Stored data entries:

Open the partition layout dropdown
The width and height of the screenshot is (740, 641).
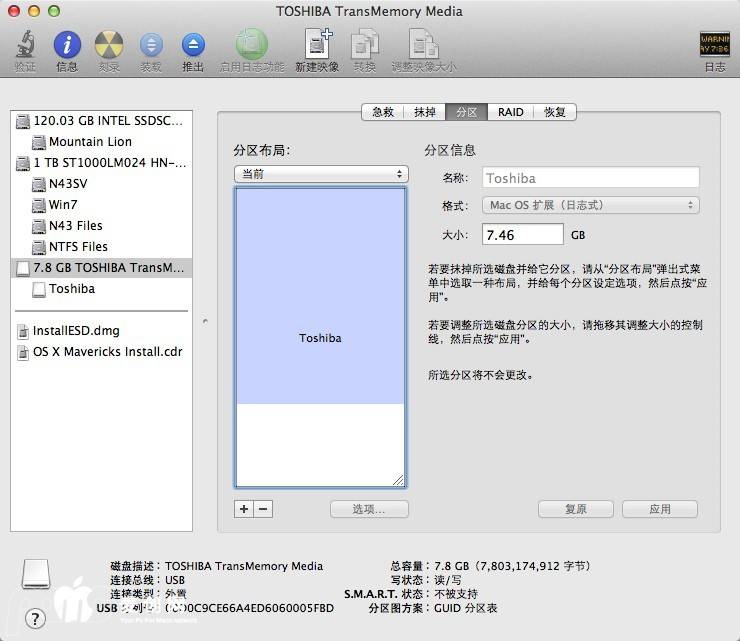(320, 174)
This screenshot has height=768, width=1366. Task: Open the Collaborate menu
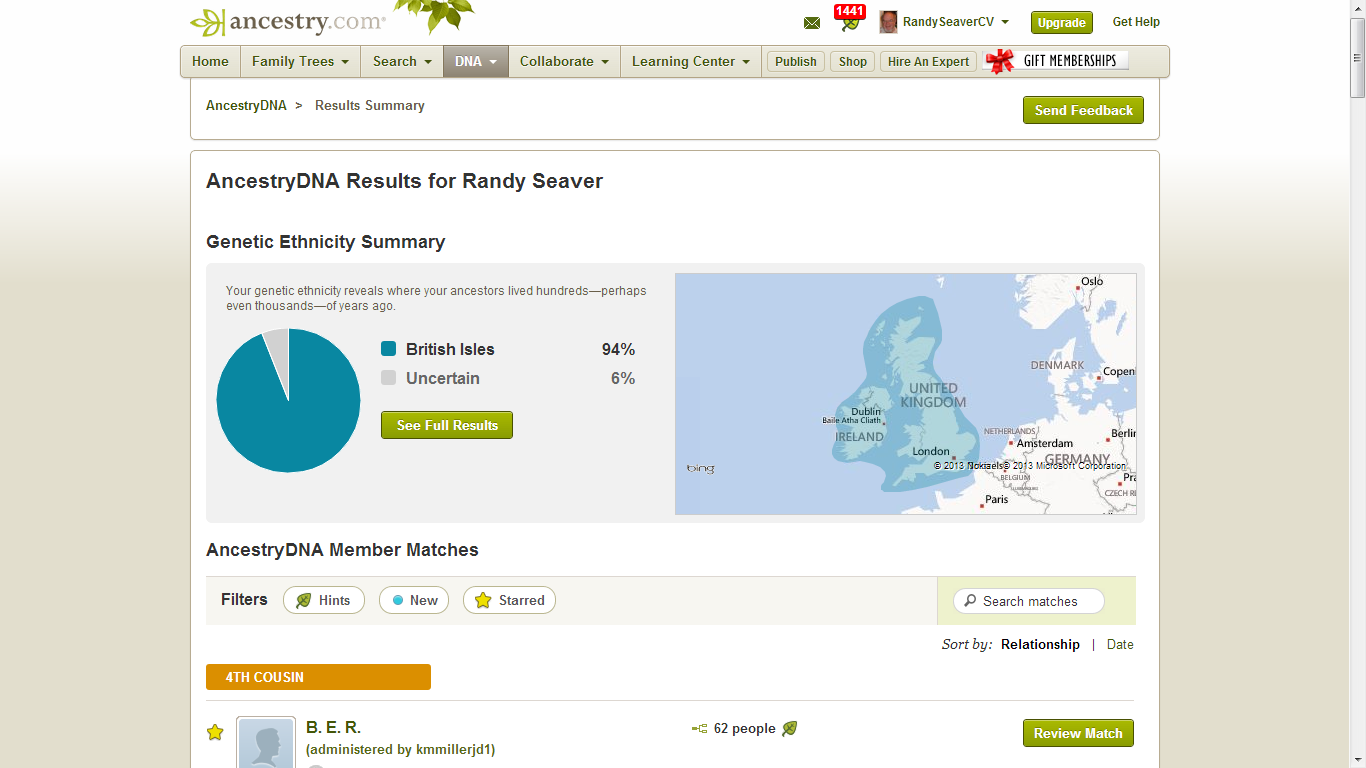tap(564, 61)
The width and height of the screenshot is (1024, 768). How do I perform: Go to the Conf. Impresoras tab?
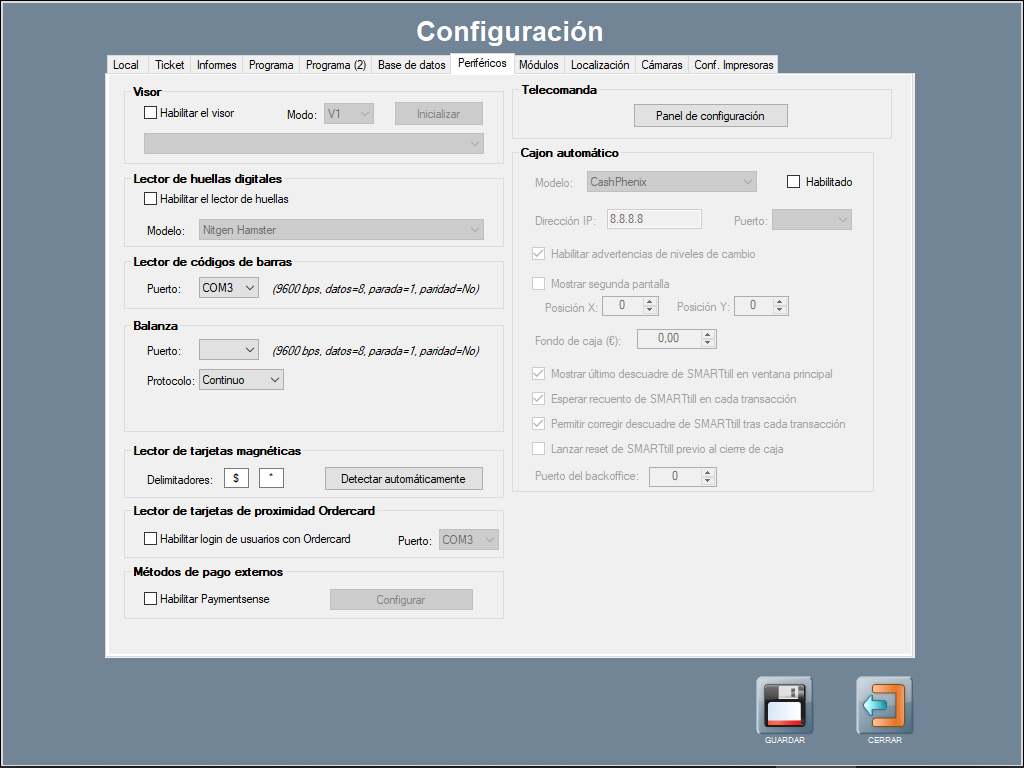pos(733,65)
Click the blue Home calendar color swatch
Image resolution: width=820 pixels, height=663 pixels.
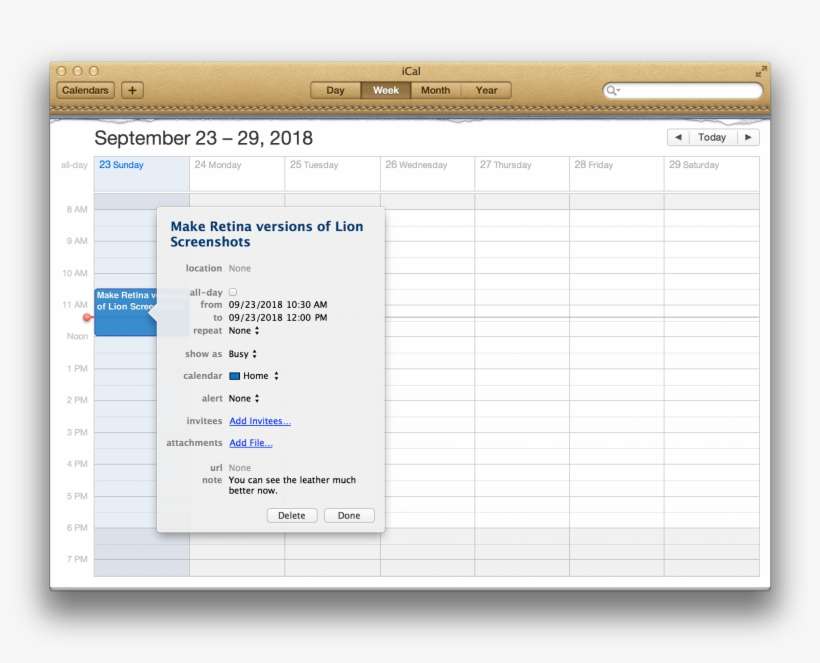click(232, 375)
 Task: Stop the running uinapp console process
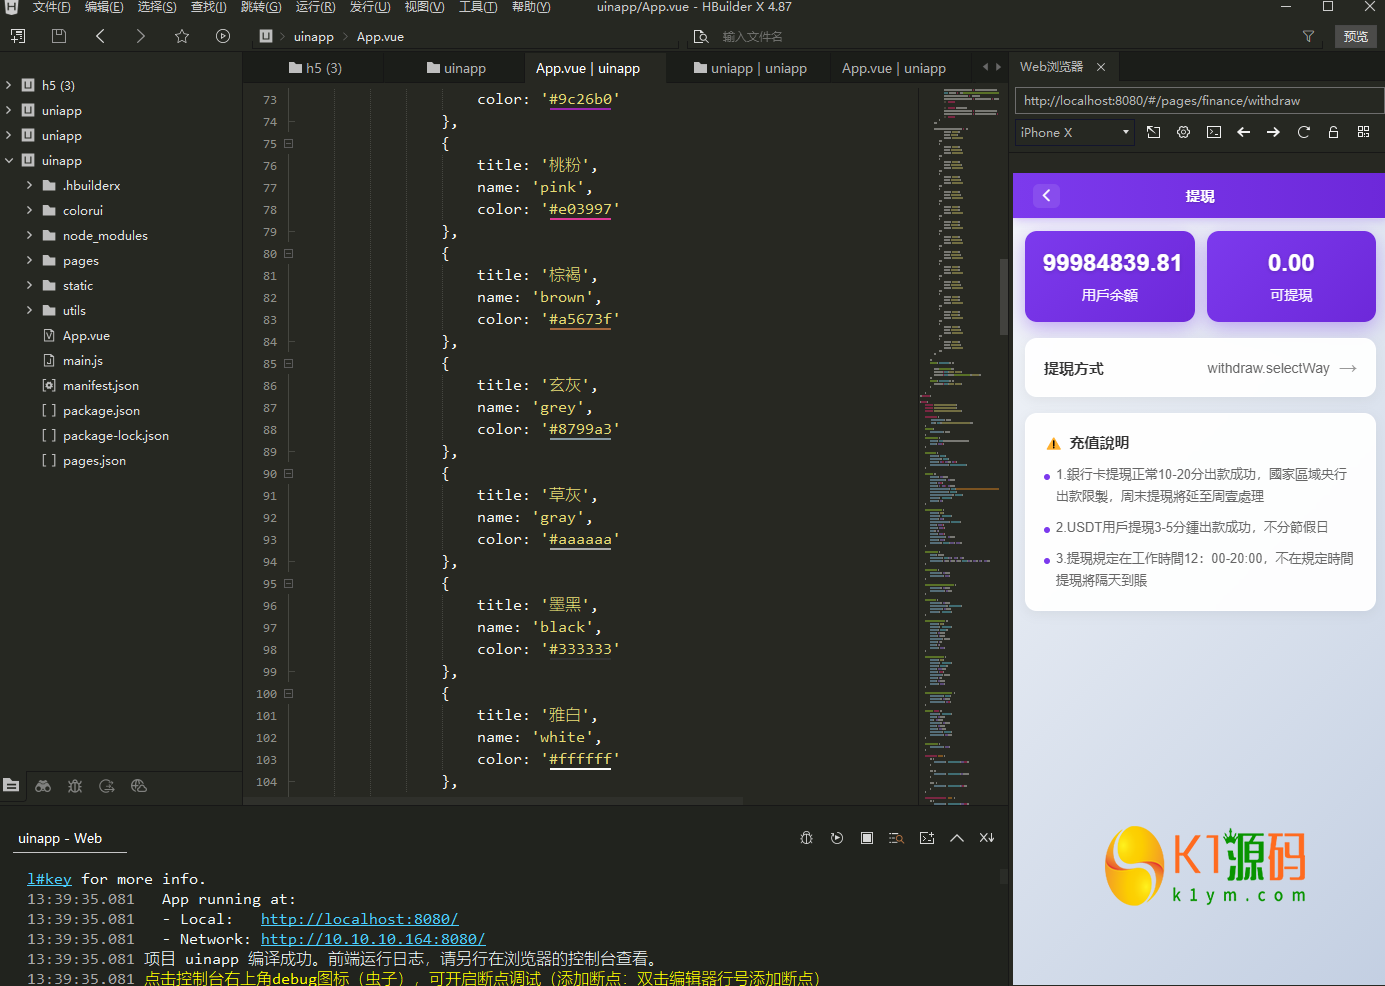tap(867, 838)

◆ TASK DETAILS
Should there be pictures in the data, leave them out and return the rest exactly.

◆ ANSWER SECTION
Open the partition layout dropdown
The width and height of the screenshot is (740, 641).
(320, 174)
This screenshot has height=768, width=1366. Task: Open the Collaborate menu
tap(564, 61)
The width and height of the screenshot is (1024, 768). How do I perform: Go to the Conf. Impresoras tab?
pos(733,65)
Click the blue Home calendar color swatch
Image resolution: width=820 pixels, height=663 pixels.
click(232, 375)
 Task: Stop the running uinapp console process
tap(867, 838)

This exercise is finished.